[Start of section]

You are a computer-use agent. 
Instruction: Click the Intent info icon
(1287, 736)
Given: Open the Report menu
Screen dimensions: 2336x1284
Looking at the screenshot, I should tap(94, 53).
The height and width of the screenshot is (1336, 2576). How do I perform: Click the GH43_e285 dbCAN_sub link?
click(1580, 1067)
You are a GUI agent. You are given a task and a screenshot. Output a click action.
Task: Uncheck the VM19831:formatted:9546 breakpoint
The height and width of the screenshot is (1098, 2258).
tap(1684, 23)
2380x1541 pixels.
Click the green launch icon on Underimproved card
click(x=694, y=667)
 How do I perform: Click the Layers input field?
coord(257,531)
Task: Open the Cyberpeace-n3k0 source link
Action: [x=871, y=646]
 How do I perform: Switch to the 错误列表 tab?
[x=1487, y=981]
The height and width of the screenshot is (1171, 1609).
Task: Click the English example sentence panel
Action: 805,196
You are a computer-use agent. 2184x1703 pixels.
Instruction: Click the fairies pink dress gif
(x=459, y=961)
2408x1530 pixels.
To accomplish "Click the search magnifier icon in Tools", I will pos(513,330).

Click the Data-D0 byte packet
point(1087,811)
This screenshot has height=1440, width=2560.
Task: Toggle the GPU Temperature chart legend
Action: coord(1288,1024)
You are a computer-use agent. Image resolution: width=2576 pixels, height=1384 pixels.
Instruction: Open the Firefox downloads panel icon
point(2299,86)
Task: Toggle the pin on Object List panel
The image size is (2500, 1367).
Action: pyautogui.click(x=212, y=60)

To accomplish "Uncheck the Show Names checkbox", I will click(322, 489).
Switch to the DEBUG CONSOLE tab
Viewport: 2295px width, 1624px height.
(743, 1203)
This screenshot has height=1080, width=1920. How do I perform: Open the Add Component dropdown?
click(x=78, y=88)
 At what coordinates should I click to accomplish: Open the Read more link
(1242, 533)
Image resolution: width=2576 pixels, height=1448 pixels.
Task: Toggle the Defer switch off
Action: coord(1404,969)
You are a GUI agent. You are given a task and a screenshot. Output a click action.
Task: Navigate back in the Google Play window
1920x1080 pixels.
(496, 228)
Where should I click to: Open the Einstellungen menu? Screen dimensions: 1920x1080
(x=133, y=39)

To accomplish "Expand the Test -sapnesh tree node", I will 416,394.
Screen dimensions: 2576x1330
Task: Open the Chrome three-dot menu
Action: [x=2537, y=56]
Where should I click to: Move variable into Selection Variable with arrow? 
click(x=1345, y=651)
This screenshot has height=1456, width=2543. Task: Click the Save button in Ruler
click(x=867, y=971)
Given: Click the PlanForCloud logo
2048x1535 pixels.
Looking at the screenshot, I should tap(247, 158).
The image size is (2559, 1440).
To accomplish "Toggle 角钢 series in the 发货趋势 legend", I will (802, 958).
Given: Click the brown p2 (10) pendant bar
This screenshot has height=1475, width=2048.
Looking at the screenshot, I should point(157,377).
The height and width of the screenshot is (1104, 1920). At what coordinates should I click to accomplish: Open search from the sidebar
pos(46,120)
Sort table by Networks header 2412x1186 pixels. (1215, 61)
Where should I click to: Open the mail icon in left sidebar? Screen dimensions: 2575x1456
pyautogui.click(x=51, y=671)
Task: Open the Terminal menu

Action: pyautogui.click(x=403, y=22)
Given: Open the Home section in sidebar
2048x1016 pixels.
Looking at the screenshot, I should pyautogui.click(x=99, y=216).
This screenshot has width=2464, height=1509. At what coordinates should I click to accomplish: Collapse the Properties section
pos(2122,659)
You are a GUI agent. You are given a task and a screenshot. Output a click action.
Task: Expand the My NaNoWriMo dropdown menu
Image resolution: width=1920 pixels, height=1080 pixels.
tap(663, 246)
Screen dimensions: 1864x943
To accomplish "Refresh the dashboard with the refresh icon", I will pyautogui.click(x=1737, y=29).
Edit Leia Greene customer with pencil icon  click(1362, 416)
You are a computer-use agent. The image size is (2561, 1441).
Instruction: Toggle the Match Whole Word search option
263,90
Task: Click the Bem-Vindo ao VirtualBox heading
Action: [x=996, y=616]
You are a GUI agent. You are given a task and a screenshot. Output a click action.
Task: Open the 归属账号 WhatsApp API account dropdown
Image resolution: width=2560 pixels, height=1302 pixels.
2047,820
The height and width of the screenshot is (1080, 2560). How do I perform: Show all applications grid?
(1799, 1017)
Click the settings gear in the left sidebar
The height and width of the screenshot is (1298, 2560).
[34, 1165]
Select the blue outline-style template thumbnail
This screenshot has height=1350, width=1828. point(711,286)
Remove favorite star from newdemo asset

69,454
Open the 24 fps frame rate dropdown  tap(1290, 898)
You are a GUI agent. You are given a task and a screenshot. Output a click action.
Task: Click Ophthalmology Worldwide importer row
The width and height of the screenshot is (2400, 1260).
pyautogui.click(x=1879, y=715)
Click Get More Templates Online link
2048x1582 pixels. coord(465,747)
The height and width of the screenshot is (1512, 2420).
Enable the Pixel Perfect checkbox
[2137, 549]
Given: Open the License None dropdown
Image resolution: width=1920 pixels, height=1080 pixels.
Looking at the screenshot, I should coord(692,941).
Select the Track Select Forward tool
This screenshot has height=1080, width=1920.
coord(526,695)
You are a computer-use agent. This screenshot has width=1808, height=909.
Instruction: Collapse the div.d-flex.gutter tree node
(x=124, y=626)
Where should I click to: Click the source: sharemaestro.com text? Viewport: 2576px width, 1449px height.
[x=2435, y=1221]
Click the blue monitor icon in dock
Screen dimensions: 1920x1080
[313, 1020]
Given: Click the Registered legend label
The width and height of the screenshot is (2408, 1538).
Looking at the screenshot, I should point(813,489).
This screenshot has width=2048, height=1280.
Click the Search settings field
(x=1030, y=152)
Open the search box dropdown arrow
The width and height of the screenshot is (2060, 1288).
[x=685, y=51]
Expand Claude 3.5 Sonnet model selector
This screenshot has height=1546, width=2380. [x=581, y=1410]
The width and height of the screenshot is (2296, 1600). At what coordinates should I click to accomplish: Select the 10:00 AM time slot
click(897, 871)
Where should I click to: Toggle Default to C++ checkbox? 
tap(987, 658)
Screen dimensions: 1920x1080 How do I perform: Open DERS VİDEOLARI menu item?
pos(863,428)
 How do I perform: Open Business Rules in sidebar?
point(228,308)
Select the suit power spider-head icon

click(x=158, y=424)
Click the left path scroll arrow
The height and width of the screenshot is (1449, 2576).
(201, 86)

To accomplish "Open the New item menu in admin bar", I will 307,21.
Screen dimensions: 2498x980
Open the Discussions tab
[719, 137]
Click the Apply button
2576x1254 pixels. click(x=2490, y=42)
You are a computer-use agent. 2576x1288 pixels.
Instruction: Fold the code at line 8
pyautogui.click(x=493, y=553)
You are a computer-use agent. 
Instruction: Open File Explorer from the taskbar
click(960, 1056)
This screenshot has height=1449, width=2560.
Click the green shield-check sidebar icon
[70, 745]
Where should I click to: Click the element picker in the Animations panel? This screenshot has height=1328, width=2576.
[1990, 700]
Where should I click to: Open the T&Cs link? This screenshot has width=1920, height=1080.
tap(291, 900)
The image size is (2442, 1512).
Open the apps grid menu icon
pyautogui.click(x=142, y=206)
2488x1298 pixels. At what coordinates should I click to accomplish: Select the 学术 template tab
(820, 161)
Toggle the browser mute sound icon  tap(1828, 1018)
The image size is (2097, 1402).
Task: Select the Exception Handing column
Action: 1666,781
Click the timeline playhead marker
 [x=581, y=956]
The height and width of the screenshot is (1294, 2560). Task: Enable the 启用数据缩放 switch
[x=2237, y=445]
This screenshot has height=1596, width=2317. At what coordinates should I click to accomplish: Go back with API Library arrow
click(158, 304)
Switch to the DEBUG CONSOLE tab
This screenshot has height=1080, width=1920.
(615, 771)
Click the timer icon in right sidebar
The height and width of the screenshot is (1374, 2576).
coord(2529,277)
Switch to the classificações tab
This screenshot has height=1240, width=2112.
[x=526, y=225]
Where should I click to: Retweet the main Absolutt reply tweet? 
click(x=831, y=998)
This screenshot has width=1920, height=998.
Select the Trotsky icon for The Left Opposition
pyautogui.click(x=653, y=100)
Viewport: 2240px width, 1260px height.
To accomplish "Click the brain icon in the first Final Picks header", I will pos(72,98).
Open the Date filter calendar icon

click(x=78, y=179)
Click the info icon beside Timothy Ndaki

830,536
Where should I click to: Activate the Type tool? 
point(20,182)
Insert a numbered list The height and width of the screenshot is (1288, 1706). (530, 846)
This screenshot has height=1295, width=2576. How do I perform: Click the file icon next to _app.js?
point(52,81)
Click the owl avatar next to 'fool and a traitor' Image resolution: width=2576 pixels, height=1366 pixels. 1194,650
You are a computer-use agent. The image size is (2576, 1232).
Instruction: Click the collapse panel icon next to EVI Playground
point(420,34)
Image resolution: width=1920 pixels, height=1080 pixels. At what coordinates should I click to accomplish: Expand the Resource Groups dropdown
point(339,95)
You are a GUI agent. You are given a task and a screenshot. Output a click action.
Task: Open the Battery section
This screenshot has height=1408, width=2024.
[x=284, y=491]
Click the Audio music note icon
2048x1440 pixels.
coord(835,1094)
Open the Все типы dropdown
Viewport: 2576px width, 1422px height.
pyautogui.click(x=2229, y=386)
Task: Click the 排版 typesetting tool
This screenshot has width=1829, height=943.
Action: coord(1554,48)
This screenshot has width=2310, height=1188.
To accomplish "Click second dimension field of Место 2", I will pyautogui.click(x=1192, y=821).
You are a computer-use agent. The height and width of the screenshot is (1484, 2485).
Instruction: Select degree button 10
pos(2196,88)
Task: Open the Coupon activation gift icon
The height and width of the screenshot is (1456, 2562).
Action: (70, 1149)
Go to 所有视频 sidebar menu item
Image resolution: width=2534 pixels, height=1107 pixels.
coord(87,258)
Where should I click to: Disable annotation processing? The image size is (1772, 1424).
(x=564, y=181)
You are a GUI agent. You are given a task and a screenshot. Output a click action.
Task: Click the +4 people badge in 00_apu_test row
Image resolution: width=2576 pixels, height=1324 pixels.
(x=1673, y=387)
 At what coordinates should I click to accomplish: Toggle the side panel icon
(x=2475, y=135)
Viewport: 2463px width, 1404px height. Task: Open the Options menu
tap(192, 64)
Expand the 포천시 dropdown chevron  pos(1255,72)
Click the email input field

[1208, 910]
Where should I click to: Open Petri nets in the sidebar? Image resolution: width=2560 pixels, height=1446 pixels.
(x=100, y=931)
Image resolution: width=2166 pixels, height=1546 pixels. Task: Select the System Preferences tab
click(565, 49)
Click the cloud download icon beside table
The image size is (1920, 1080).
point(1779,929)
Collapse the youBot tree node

[End of section]

| BRIEF |
With the line containing "Click the cloud download icon beside table" as the first and the last line of the data as the final one, copy every line between them exactly, those two included.

| ANSWER TO THIS EXERCISE |
Click the cloud download icon beside table
The image size is (1920, 1080).
point(1779,929)
Collapse the youBot tree node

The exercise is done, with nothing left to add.